De acordo com os cientistas, as crianças eram mais inclinadas a negar o ato proibido quando tinham medo de ser punidas. Por outro lado, os voluntários recorreram à verdade quando acreditavam que isso é o certo; faria com que eles se sentissem bem e agradava os adultos. Pesquisadores apontam que, quanto mais velha a criança, maior a inclinação a contar mentiras e a sustentá-las.

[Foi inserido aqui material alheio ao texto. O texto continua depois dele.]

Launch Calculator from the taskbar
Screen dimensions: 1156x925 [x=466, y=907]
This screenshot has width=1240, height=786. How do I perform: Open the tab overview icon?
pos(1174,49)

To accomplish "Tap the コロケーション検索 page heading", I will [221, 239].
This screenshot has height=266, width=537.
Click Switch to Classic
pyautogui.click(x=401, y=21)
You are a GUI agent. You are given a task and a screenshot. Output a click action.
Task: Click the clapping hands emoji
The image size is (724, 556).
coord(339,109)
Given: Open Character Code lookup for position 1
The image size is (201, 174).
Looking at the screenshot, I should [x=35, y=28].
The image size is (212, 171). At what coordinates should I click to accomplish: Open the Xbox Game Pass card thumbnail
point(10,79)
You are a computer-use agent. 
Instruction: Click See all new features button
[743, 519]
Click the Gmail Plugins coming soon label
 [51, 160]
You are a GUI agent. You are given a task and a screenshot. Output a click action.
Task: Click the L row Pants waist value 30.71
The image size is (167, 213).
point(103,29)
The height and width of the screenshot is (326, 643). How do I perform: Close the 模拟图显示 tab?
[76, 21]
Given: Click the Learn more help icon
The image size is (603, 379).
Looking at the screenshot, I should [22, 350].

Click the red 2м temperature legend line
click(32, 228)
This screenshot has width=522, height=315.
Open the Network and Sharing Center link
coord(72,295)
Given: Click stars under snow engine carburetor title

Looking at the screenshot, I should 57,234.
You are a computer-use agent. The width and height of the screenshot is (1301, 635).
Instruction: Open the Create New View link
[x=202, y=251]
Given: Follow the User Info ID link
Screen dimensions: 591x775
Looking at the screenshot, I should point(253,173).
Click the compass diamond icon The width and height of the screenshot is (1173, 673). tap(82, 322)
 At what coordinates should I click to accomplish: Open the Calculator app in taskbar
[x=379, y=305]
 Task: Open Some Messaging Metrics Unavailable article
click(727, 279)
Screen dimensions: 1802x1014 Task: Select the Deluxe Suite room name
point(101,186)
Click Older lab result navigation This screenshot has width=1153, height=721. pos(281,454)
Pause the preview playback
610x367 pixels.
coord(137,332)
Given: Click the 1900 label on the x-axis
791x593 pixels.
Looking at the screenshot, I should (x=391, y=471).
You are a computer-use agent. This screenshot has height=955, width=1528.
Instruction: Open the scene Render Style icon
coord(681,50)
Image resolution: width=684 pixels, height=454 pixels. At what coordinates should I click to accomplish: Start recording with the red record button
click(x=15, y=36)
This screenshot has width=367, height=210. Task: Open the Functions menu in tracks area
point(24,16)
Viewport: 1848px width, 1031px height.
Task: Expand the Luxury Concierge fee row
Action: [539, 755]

“Não lido na base do castigo. Tenho a preocupação em fazer do meu filho um grande cidadão”%2C Joana Maia%2C do larAndré Luiz Mello / Agência O Dia

De acordo com Angela Soligo, psicóloga e professora da Faculdade de Educação da Unicamp, ameaças e castigos não funcionam por não formarem nas crianças o conceito de certo e errado. Ela cita ainda que, com o gesto equivocado dos responsáveis, a tendência é o pequeno mentir ainda mais para fugir das punições.

“Ameaças só produzem mais medo nas crianças, e o medo não é um bom educador. É importante que elas saibam por que não podem mentir e quais as consequências disso”, explica. E quando o pequeno for ‘pego na mentira’, a recomendação é, com calma, conversar para ver o que motivou o gesto. Outra regra valiosa, diz Angela, é o exemplo dos responsáveis. E isso inclui aquela clássica mentirinha “Fala que eu não estou”, usada para fugir das ligações indesejadas. “Exemplo é fundamental. Às vezes os pais ensinam a não mentir, mas mentem”.

Diálogo é a base do relacionamento da dona de casa Joana Carla Lopes Maia, 41 anos, com o filho João Lopes Borges, 7. Joana e o marido mostram para o pequeno que mentira “é do mal” e traz consequências, como perda de confiança. “João tenta não mentir. Há momentos em que percebemos que ele omite algumas coisas, mas depois se arrepende e fala”, cita.

Carlos Guilherme Figueiredo, psiquiatra da Associação Brasileira de Psiquiatria, lembra que há diferença entre mentira e fantasia, mas, para pais atentos e participativos, não é difícil distinguir uma da outra. O hábito de contar histórias imaginárias começa aos 2 anos e pode ir até os 7, segundo o psiquiatra. “Para saber se é mentira ou fantasia, o pai deve analisar o contexto em que a criança conta a história”.